I am having some issue converting a multidimensional list into a Pandas dataframe. The problem is related to the numeric fields: I have some number in a non-standard format, as you can see from this table (scraped using tabula.py):
[ Unnamed: 0 0 Stück kg € / kg 0.1 Stück.1 \
0 Region Nord-Ost NaN 64.852 6.269.400 1,60 0.0 37.408
1 Niedersachsen / Bremen NaN 164.424 15.993.570 1,59 0.0 88.625
2 Nordrhein-Westfalen NaN 179.692 17.422.749 1,59 0.0 73.199
3 Hessen / Rheinland-Pfalz NaN 6.322 610.099 1,61 NaN 10.281
4 Baden-Württemberg NaN 21.924 2.135.045 1,62 0.0 22.661
5 Bayern NaN 21.105 2.062.882 1,62 0.0 18.188
6 Deutschland gesamt NaN 458.319 44.493.745 1,59 NaN 250.362
kg.1 € / kg.1
0 3.632.427 1,56
1 8.683.864 1,56
2 7.155.988 1,55
3 1.004.925 1,60
4 2.220.986 1,63
5 1.798.013 1,58
6 24.496.203 1,57 ]
In this case the dot is the thousand separator. When i convert it to a Dataframe, those number become float (I think), and the result is the following.

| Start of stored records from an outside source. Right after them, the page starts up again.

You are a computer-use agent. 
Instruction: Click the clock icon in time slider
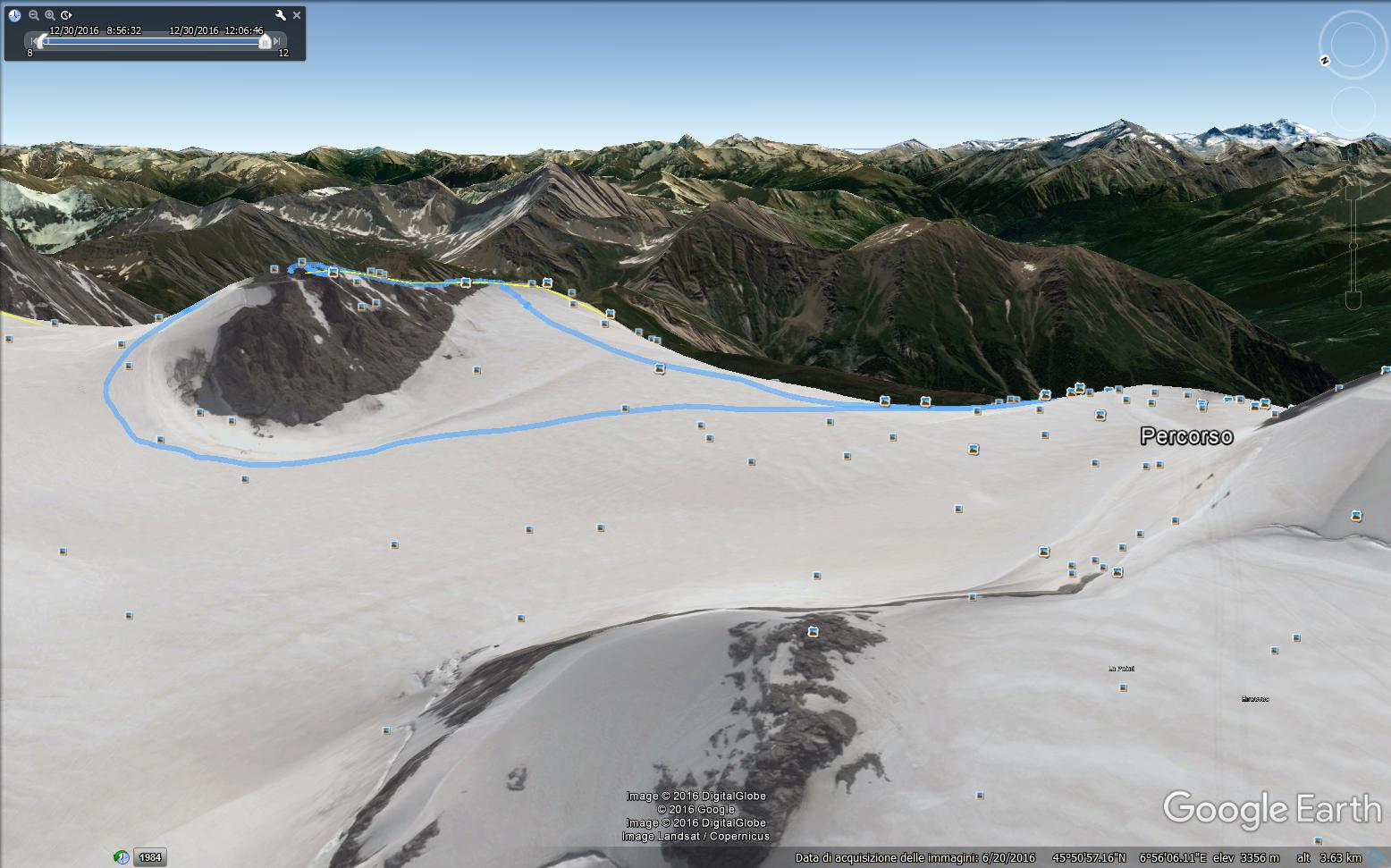pyautogui.click(x=14, y=15)
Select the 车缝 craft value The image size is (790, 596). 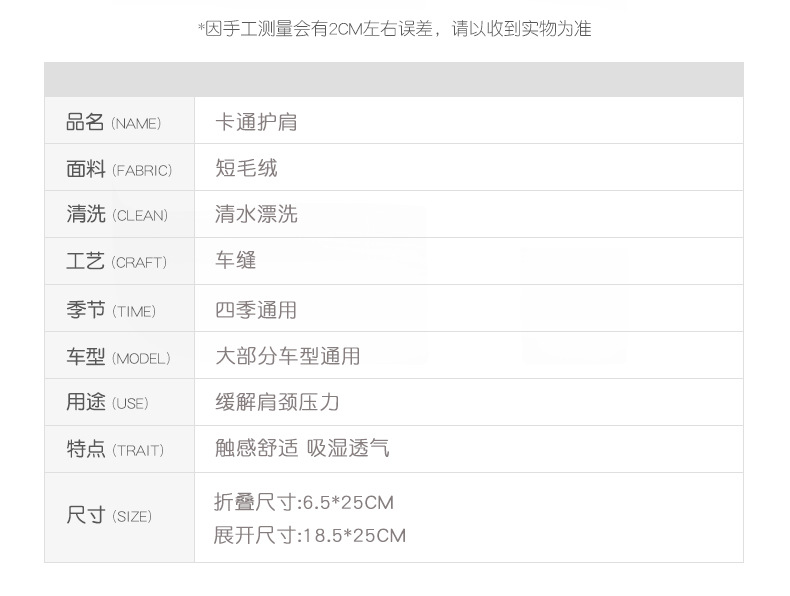236,260
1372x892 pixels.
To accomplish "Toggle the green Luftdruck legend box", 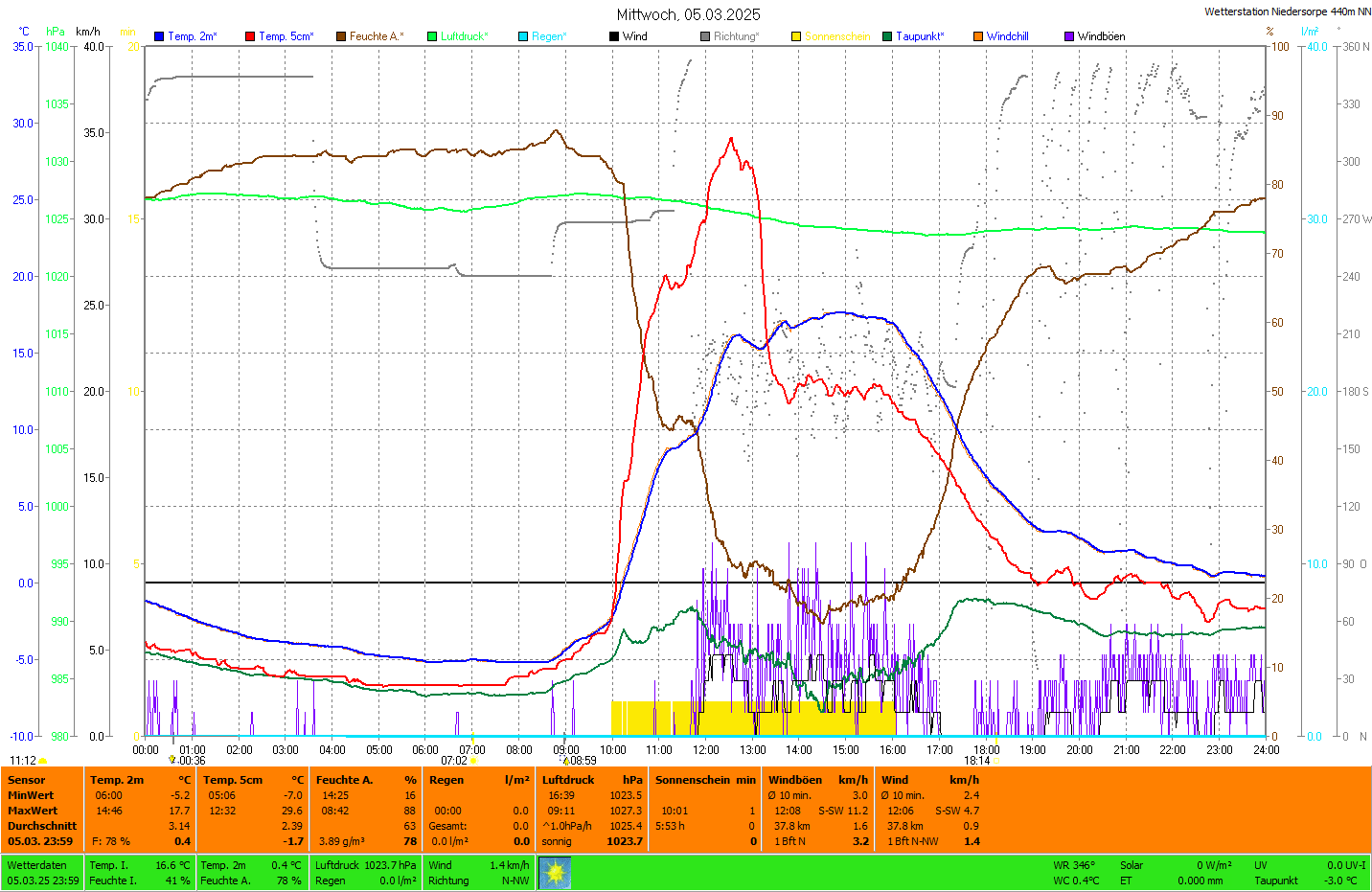I will 432,36.
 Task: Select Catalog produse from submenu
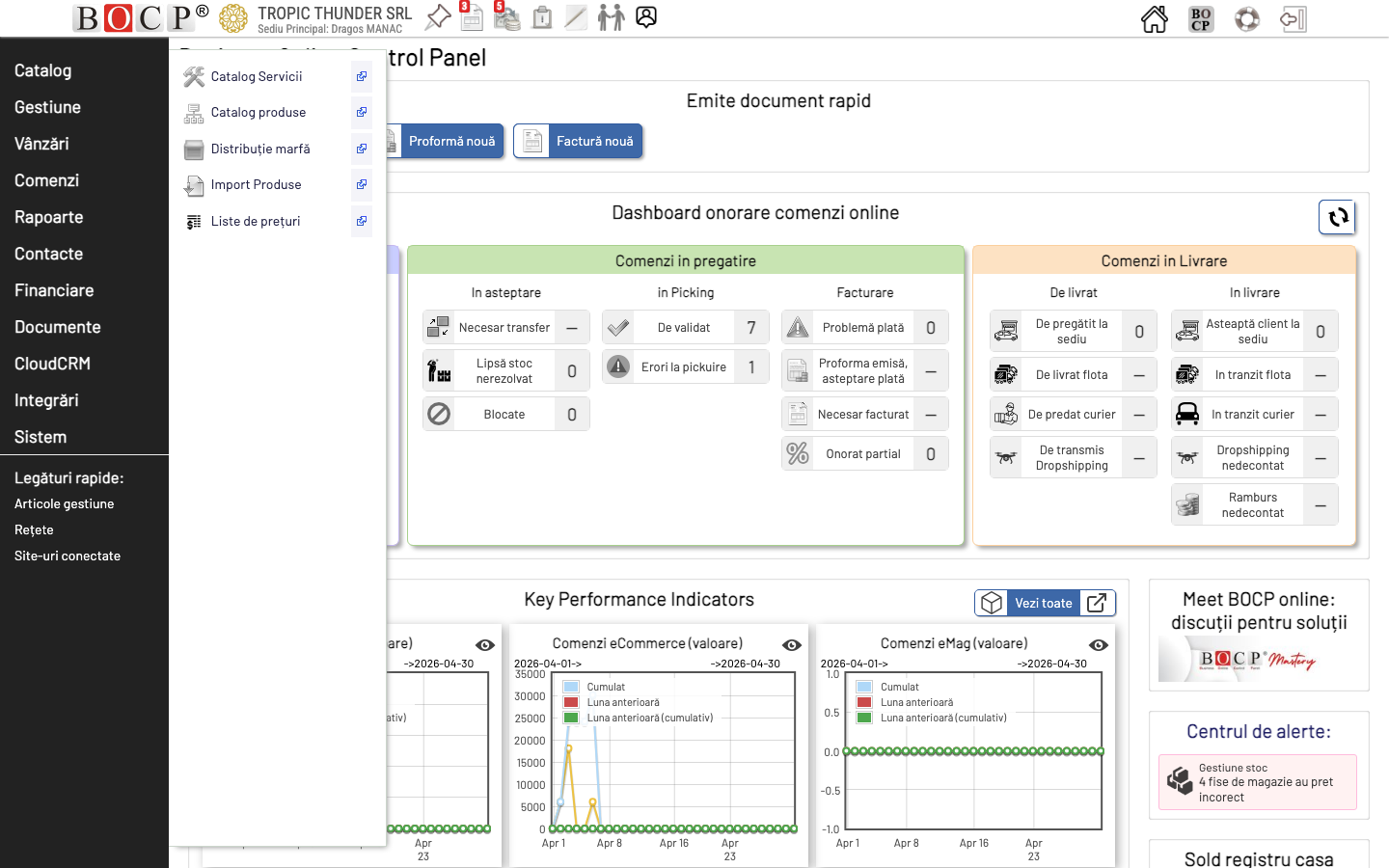click(258, 113)
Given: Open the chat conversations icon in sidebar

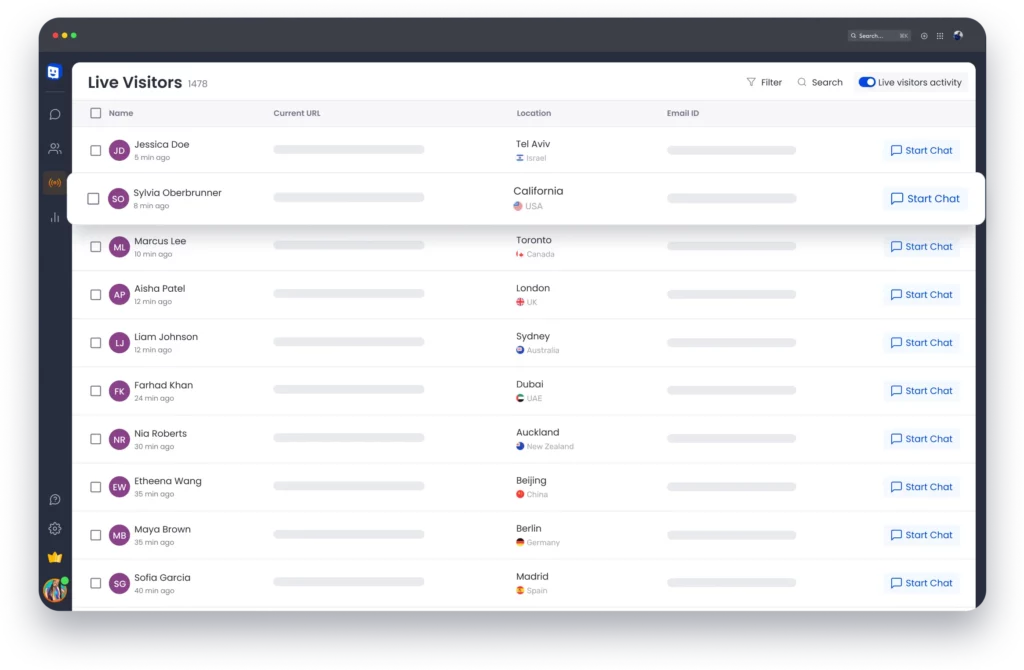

Unnamed: 0 0 Stück kg € / kg 0.1 \
0 Region Nord-Ost nan 64.852 6.269.400 1,60 0.0
1 Niedersachsen / Bremen nan 164.424 15.993.570 1,59 0.0
2 Nordrhein-Westfalen nan 179.692 17.422.749 1,59 0.0
3 Hessen / Rheinland-Pfalz nan 6.322 610.099 1,61 nan
4 Baden-Württemberg nan 21.924 2.135.045 1,62 0.0
5 Bayern nan 21.105 2.062.882 1,62 0.0
6 Deutschland gesamt nan 458.319 44.493.745 1,59 nan
Stück.1 kg.1 € / kg.1
0 37.408 3.632.427 1,56
1 88.625 8.683.864 1,56
2 73.199 7.155.988 1,55
3 10.280999999999999 1.004.925 1,60
4 22.660999999999998 2.220.986 1,63
5 18.188 1.798.013 1,58
6 250.362 24.496.203 1,57
I would like to consider those numbers like strings, and then replace the dots with nothing, converting the number to a standard integer, but I cannot find a way to do that.
I already tried to set the dtype
of the df to string, like this:
df = pd.DataFrame(table[0], dtype=str);
But the problem is still there, any suggestions?